▸ **DOCUMENTO**:
★ ★ ★

As exigências europeias para a continuação das negociações abrangem tanto a área ambiental, inclusive o comprometimento do Brasil com metas de desmatamento, quanto a social, em especial no que se refere a garantias existentes na legislação trabalhista. A imposição dessas condições deixa claro, mais uma vez, que acima do interesse dos negócios há, por parte do bloco europeu, a demanda civilizatória de não adquirir produtos ou serviços obtidos à custa do agravamento do desequilíbrio do meio ambiente e do desrespeito aos padrões mínimos aceitáveis nas relações entre o capital e o trabalho, entre outras exigências. Quanto à visita à China, além da sua grande importância estratégica no contexto da disputa tecnológica e política com os EUA, sobressai a necessidade de convergência da pauta brasileira com os compromissos assumidos por Pequim de, a partir de 2021, neutralizar suas emissões de carbono até 2060.

A transição é mais difícil porque o País está fora da fronteira tecnológica

A lacuna mais evidente é que, até o momento, o Brasil só enviou um relatório sobre o estágio de cumprimento dos Objetivos do Desenvolvimento Sustentável assumidos pelos países integrantes da Organização das Nações Unidas e não fez a lição de casa. Em debate recente realizado na Unicamp, a economista Karin Costa Vazquez, professora da Universidade de Fudan, na China, destacou, em relação ao Brasil, que: 1. Não houve, até agora, o engajamento de todos os atores envolvidos na transição para uma economia sustentável. 2. Não foi definido um papel claro para as instituições públicas de desenvolvimento no processo. 3. Não ocorreu a articulação entre política pública e política externa.

As dificuldades da transição afloram, por exemplo, na decisão da Petrobras de anunciar estudos para a instalação, em parceria com a norueguesa Equinor, de parques eólicos offshore em sete áreas da costa brasileira, em um investimento estimado de até 70 bilhões de reais. O projeto vai na direção certa, por visar a substituição de fonte energética não renovável por uma fonte renovável, mas não se integra a um plano geral de investimentos para a transição sustentável. Como era de se esperar, a proposta foi criticada pelas exportadoras de petróleo, atividade de interesse discutível para o País, que hoje perde dinheiro exportando óleo bruto e importando derivados, de maior valor que a commodity.

Alterações. As enchentes em São Paulo servem de alerta. A fábrica da Ford na Bahia pode parar nas mãos dos chineses – Imagem: Rovena Rosa/ABR e Carol Garcia/GOVBA

Os problemas diante da tão desejada transição sustentável são de grande magnitude, sublinham vários especialistas, inclusive porque o processo ocorre durante uma mudança de paradigma tecnológico e se entrelaça com um movimento de reordenação das cadeias produtivas, no qual a China tem um papel de destaque. O tema assume importância crescente com a aproximação da visita de Lula ao país, que vem ampliando o engajamento da sua indústria no processo de transição sustentável, em especial na área de energia, contexto que o Brasil pode aproveitar para fazer avançar a sua própria economia no mesmo rumo, desde que tenha claras, e desenvolva, as precondições para tirar partido da situação do momento, que é favorável. Um dos aspectos positivos da atual conjuntura, e que pode ser aproveitado pelo País, é o movimento de reshoring, ou de relocalização das bases produtivas dos EUA e da União Europeia para regiões mais próximas que os países do Leste Asiático.

★ ★ ★

▸ **TAREFAS E EXERCÍCIOS**:
**1.** No texto sobre a transição sustentável do Brasil, enumere todos os pontos que a economista Karin Costa Vazquez destacou em relação ao país.
**2.** Transcreva sem nenhuma alteração todas as linhas das entradas que vêm a seguir.
O texto acima não tem relação alguma com as entradas.

[Linhas de dados de localização]
★ ★ ★

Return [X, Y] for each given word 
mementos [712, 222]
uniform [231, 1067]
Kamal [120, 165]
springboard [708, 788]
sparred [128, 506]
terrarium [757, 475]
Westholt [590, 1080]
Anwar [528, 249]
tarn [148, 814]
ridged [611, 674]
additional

★ ★ ★

▸ **RESULTADOS DAS TAREFAS**:
**1.**
1. Não houve, até agora, o engajamento de todos os atores envolvidos na transição para uma economia sustentável.
2. Não foi definido um papel claro para as instituições públicas de desenvolvimento no processo.
3. Não ocorreu a articulação entre política pública e política externa.

**2.**
Return [X, Y] for each given word 
mementos [712, 222]
uniform [231, 1067]
Kamal [120, 165]
springboard [708, 788]
sparred [128, 506]
terrarium [757, 475]
Westholt [590, 1080]
Anwar [528, 249]
tarn [148, 814]
ridged [611, 674]
additional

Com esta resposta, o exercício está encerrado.